Critique | Livres

La BD de la semaine: Le Voleur de livre

Le Voleur de livres © Futuropolis
Laurent Raphaël
Laurent Raphaël Rédacteur en chef Focus

ROMAN GRAPHIQUE | Une comédie drôle et féroce dans le Paris littéraire des années 50, sur les pas d’un ambitieux qui a choisi l’imposture comme marchepied. Un pur régal.

Il va falloir ouvrir l’armoire à superlatifs. Qu’est-ce qu’on a au-dessus de la pile? « Sublime »? Oui, voilà, c’est exactement ça. Le Voleur de livres est un album sublime, de ceux qui vous chatouillent les tripes tout en vous asticotant les neurones!

La BD de la semaine: Le Voleur de livre
© Futuropolis

Dans le Paris en pleine ébullition des années 50, un jeune ambitieux, Daniel Brodin, étudiant pas très assidu en Droit à la Sorbonne et poète à ses heures, est prêt à tout pour se faire un nom dans le microcosme germanopratin où s’affrontent les différentes avant-gardes. Quand une amie lui propose d’aller au Café Serbier où s’affrontent les poètes en vue, il ne se fait pas prier. Ni pour se lever quand l’influent Miguel Bélanchon invite un inconnu -parce que « la poésie la plus authentique de France naît dans la rue »– à venir déclamer ses vers. Craignant de se ridiculiser, il décide in extremis d' »emprunter » le poème d’un auteur italien non traduit. L’assemblée n’y voit que du feu et lui fait un triomphe. Il y a pourtant une âme lettrée qui a flairé la supercherie mais ne fait pas mine de le dénoncer. Pas encore…

Paris à la carte

Le vol est un peu sa spécialité: quand il ne plagie pas, il dérobe des livres. La faute à un grand-père qui cachait ses photos de cul dans les romans. Depuis, le jeune homme entretient un rapport très pulsionnel avec la littérature… Sur les quais où il a atterri après une course-poursuite avec un libraire, il fait la connaissance d’un couple de nihilistes. Séduit par la liberté et l’intégrité de ces libertaires pour qui « la vie est le terrain de jeu de l’art », Brodin gagne leur confiance en expliquant, mensonge à l’appui, qu’il a monté le coup du plagiait pour dénoncer l’imposture des élites parisiennes. Triomphe bis auprès de ses nouveaux amis. Il retourne la veste de coqueluche littéraire qu’il venait à peine d’enfiler… Et le soir même accompagne la petite bande emmenée par Gilles pour une sorte de happening provocateur au cercle Paul-Valéry où se presse le Tout-Paris mondain et bourgeois.
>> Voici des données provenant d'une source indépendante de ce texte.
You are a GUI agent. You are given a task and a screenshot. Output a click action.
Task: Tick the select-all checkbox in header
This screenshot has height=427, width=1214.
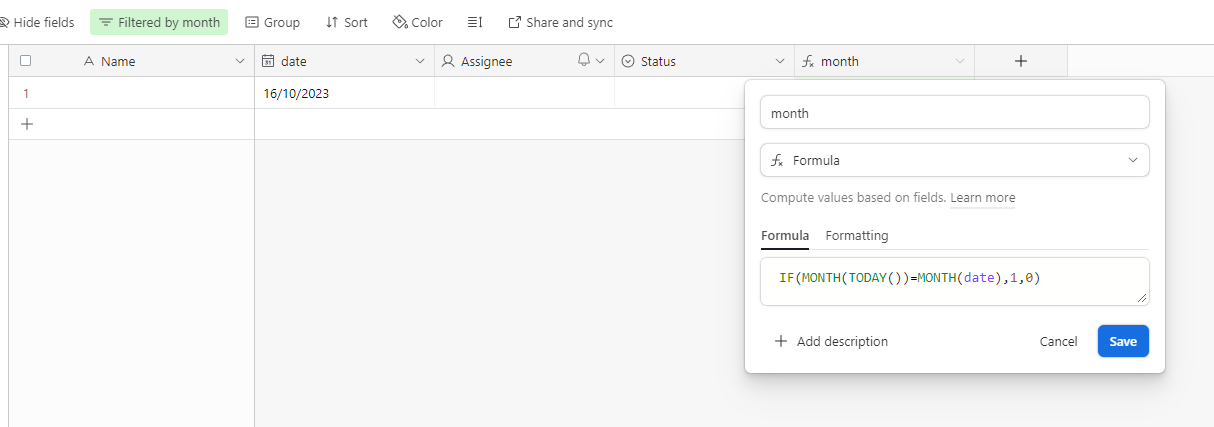pyautogui.click(x=26, y=61)
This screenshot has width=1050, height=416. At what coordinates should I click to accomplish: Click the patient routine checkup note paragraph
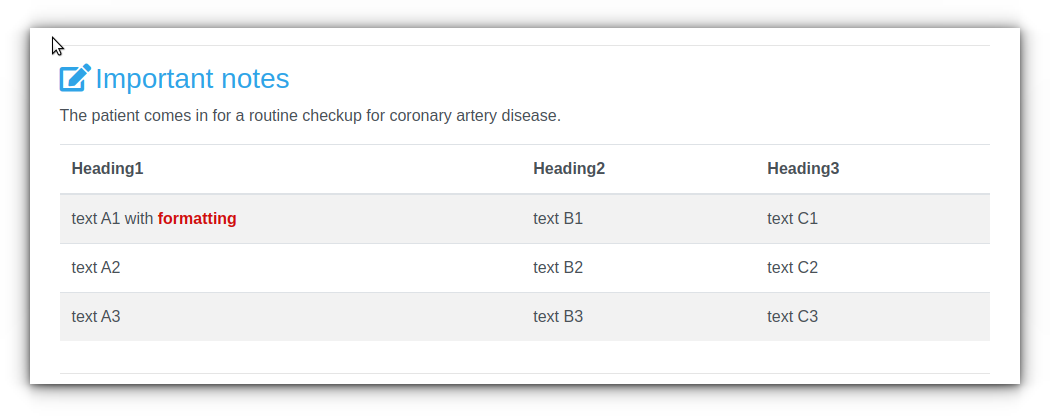tap(310, 116)
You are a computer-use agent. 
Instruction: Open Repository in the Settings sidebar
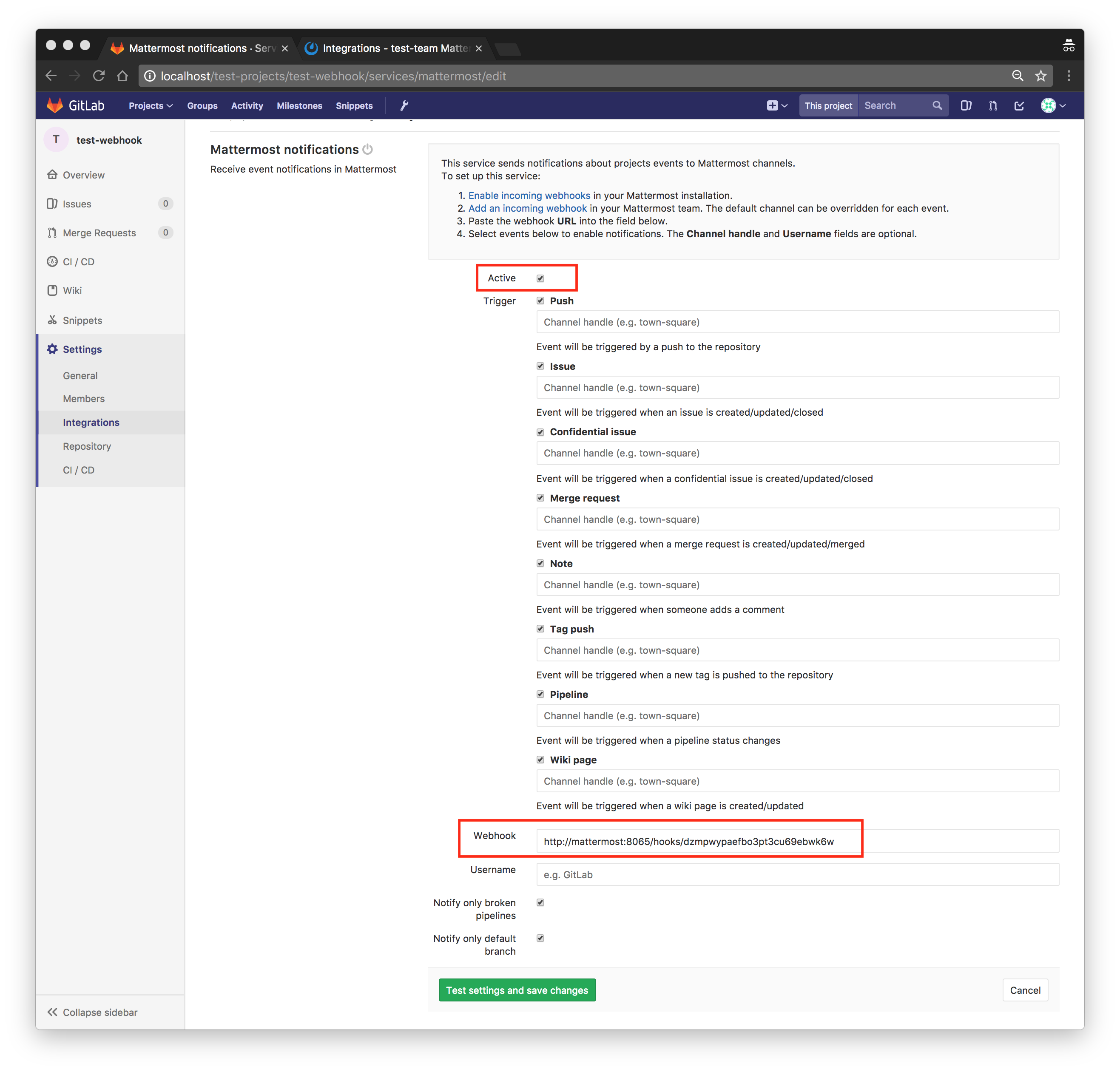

Le début d’une série d’expériences, qui vont le mener du lit de la jolie Colette au café Sully en passant par des errances dans la ville sous influence narcotique. Son audace dans le mensonge et l’imposture va le protéger de la disgrâce. Mais le costume qu’il a revêtu est trop grand pour lui. Jean-Michel, l’armoire à glace qui ressemble à Depardieu, va lui brûler la politesse de la célébrité, le renvoyant à son anonymat. Adieu la publication dans Les Temps modernes, la revue de Sartre…

Une évocation électrique de Saint-Germain-Des-Prés doublée d’un récit haletant qui font chavirer la tête et le coeur. Cette comédie drôle et féroce qui traverse toutes les strates du millefeuille sociologique et idéologique de l’époque malaxe avec tendresse la nostalgie d’une décennie où un poème pouvait déclencher une bagarre.

Les dialogues ciselés et pleins d’esprit sont chauffés à blanc par une mise en scène virtuose montée sur les ressorts d’un trait souple et expressif qui n’est pas sans rappeler les volutes graphiques de Christophe Blain. Alessandro Tota au scénario et Pierre Van Hove au dessin réalisent un sans-faute pour cette première collaboration. Ces deux-là avaient échappé jusqu’ici à notre radar. Leurs noms clignotent désormais en grand au milieu de l’écran…

LE VOLEUR DE LIVRES, D’ALESSANDRO TOTA ET PIERRE VAN HOVE, ÉDITIONS FUTUROPOLIS, 176 PAGES.